I’m gonna quote Elder Gong. He gave a training. not too long ago about to all church workers for the LDS Church about AI. And part of acquiring spiritual knowledge, that third principle is seeking further understanding through divinely appointed sources.
And from my perspective I’m always looking for what LDS leaders are talking about so I can share them with the youth, the rising generation. And I think for me personally, this quote from Elder Gong. Might be the most, I don’t know, important quote from the 21st century, in my opinion.
He states, We’re going to need not be fearful, but embrace the possibilities in a careful way. Because the intent, I believe, is for us to take our soul, which is composed of physical body and a spirit. and bring body and spirit, the physicality with the spiritual, together in new ways that can be a blessing to all of us children. of our Father in heaven.
And I think that’s the way we should approach this with our families and our students. I really do believe in this. I know this might sound naive to some of us in here, and it might be, but I do still feel like we have the moral responsibility to give our children hope.
And I’m going to conclude on this point about acquiring spiritual knowledge, specifically dealing with acting on faith. Utilizing acquiring spiritual knowledge, specifically embracing faith, and its capacity to guide ethical development, will help our students and children manage the evolution of AI. Faith is inherently imaginative and can lead to new truths or potential truths that currently do not give one reason to believe or trust in the moment.

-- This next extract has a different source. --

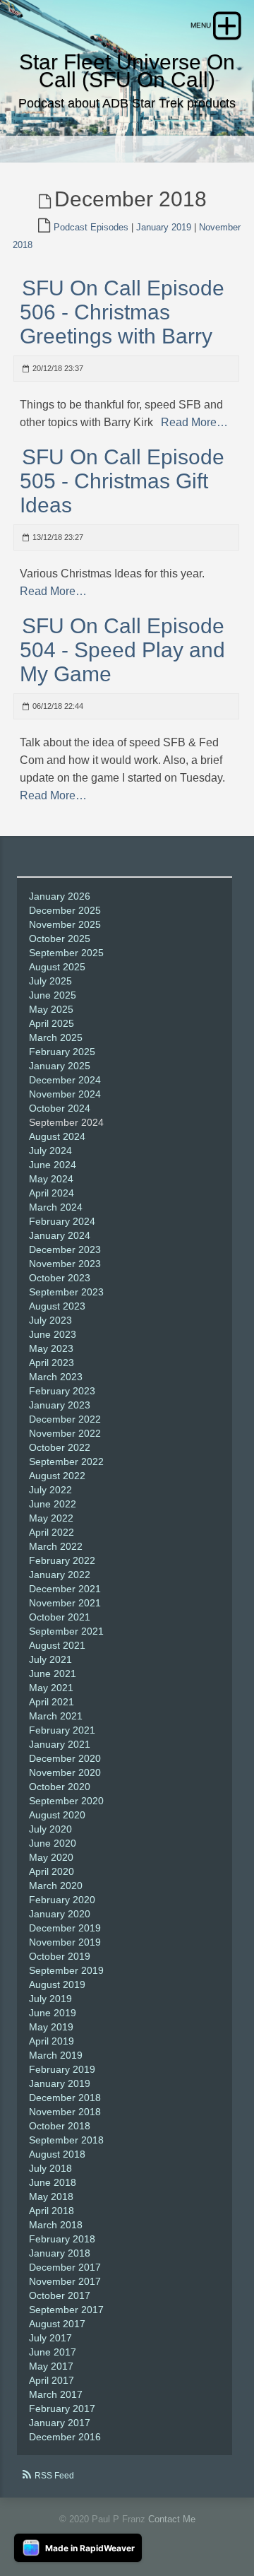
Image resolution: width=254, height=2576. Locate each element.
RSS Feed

Imaginative faith isn’t anti-science. Instead, it interacts with the available evidence. However, imaginative faith allows us excuse me imaginative faith allows us to extend beyond the limits. of existing evidence or the current scope of evidence-based truth.
With the encouragement of teachers and parents, our students and children will develop A faith-driven imagination that becomes a catalyst for solving the most challenging issues within AI with imaginative faith and in an eternal perspective, I see AI accelerating the work of the dead, both genealogically and genetically. What an incredible time to be alive as teachers, parents, and students and children, to exercise our faith in Christ’s gospel.
an attempt to tame this technological dragon using acquiring spiritual knowledge, acting in faith, examining concepts and questions from an eternal perspective. and to seek further understanding through divinely appointed sources. Thank you.